TRY IT – Search the records for "column" and copy each line that holds it.

TASK INPUT –
--- --- ---

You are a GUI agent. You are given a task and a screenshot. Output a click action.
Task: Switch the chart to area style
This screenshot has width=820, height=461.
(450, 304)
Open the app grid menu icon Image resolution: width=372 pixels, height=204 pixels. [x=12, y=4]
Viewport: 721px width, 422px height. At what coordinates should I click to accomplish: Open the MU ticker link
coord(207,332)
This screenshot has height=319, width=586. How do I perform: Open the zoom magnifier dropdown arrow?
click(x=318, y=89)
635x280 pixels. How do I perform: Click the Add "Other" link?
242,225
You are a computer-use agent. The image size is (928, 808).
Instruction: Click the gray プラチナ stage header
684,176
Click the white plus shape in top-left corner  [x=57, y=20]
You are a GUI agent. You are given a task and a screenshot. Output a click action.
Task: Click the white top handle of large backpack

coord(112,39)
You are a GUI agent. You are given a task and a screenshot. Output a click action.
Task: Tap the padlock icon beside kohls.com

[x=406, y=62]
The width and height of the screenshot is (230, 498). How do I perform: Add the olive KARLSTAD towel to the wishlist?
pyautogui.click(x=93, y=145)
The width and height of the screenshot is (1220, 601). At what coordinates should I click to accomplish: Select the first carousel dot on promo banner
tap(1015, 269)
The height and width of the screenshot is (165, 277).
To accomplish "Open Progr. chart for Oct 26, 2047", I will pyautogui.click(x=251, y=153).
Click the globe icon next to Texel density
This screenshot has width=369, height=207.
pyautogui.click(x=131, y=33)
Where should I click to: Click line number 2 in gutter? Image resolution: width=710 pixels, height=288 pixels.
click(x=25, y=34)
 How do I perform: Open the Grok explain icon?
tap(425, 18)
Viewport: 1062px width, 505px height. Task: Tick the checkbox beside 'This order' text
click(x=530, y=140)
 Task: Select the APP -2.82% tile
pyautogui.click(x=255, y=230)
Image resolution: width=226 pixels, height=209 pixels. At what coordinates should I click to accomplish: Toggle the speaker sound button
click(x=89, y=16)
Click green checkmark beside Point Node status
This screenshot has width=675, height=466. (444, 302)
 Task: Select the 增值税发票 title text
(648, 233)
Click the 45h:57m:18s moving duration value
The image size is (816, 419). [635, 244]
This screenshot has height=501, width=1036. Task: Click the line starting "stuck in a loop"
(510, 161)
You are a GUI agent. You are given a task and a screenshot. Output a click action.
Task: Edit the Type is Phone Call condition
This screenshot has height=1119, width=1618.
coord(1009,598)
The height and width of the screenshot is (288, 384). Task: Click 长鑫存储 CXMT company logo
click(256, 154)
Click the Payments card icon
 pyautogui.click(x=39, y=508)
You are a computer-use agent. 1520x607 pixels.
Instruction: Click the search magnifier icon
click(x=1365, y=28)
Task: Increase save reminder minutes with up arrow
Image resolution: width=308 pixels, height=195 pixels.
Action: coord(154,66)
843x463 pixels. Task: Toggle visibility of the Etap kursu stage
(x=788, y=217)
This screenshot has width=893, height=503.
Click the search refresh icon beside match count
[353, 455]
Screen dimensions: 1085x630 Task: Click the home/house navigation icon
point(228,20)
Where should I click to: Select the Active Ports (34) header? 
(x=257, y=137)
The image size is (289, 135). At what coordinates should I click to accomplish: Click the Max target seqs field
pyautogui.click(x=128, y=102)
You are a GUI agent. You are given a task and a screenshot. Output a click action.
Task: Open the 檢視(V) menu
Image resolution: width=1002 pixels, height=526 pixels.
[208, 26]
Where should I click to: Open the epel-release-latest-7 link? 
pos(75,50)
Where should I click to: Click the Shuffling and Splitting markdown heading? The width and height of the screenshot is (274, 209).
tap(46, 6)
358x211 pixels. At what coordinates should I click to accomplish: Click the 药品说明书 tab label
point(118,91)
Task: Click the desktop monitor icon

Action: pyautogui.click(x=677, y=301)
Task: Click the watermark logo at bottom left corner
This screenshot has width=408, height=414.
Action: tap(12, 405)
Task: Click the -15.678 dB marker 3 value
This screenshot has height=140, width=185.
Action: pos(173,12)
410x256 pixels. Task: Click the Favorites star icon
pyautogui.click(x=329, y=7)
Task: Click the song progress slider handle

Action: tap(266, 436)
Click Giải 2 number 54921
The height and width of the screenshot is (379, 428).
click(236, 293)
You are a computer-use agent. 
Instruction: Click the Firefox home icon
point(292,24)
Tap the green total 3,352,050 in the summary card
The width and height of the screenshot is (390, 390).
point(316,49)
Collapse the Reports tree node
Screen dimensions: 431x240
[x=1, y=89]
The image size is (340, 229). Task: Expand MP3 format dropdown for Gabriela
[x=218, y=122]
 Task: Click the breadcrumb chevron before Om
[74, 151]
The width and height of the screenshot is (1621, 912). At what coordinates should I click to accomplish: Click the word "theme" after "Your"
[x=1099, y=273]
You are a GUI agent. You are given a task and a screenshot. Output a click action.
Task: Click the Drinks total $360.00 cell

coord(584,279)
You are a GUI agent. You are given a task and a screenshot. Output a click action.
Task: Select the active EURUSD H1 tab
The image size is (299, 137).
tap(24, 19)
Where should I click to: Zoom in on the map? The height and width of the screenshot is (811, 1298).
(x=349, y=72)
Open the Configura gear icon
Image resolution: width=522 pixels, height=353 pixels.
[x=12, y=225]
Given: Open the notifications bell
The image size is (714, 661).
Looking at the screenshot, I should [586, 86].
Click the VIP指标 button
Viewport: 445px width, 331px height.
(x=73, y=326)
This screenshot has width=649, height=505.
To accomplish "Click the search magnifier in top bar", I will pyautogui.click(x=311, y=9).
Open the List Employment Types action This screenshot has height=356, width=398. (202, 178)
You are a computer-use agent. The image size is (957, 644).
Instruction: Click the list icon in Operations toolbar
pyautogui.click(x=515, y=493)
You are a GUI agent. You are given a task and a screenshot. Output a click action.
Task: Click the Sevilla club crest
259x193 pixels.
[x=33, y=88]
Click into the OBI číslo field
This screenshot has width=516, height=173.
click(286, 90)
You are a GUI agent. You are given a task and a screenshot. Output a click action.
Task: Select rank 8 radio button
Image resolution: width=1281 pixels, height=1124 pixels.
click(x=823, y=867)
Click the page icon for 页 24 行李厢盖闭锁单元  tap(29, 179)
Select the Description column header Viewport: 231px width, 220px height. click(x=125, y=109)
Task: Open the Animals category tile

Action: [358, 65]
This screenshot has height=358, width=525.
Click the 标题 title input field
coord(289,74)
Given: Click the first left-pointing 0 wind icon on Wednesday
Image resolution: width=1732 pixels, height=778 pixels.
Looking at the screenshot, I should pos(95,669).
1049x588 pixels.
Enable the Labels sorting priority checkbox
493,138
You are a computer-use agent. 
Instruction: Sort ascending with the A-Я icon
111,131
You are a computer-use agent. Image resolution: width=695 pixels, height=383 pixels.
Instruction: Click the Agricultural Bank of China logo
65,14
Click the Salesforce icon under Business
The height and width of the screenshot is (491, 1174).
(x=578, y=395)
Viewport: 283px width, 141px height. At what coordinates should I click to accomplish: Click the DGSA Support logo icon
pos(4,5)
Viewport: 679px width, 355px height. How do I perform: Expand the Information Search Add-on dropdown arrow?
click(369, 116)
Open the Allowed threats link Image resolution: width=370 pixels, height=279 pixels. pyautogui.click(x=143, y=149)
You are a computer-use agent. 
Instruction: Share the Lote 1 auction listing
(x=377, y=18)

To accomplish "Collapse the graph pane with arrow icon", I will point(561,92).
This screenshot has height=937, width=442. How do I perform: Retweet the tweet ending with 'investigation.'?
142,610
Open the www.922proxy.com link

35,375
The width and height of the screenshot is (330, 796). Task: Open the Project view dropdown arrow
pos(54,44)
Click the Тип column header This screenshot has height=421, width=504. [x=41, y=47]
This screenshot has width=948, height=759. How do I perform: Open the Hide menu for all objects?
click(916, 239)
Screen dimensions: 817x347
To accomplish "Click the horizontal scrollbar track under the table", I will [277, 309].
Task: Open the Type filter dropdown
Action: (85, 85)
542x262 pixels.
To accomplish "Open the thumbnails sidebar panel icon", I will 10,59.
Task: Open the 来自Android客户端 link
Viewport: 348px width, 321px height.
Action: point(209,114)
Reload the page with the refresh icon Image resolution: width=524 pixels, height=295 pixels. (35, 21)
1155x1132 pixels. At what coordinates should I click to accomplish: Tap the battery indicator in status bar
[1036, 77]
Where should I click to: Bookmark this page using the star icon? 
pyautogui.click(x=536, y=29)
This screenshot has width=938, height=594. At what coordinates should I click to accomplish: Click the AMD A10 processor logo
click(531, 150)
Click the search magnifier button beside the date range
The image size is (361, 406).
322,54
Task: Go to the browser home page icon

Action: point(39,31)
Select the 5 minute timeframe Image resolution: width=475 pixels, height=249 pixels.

--- --- ---

ANSWER SPACE –
Select the Description column header Viewport: 231px width, 220px height. click(x=125, y=109)
Click the Тип column header This screenshot has height=421, width=504. [x=41, y=47]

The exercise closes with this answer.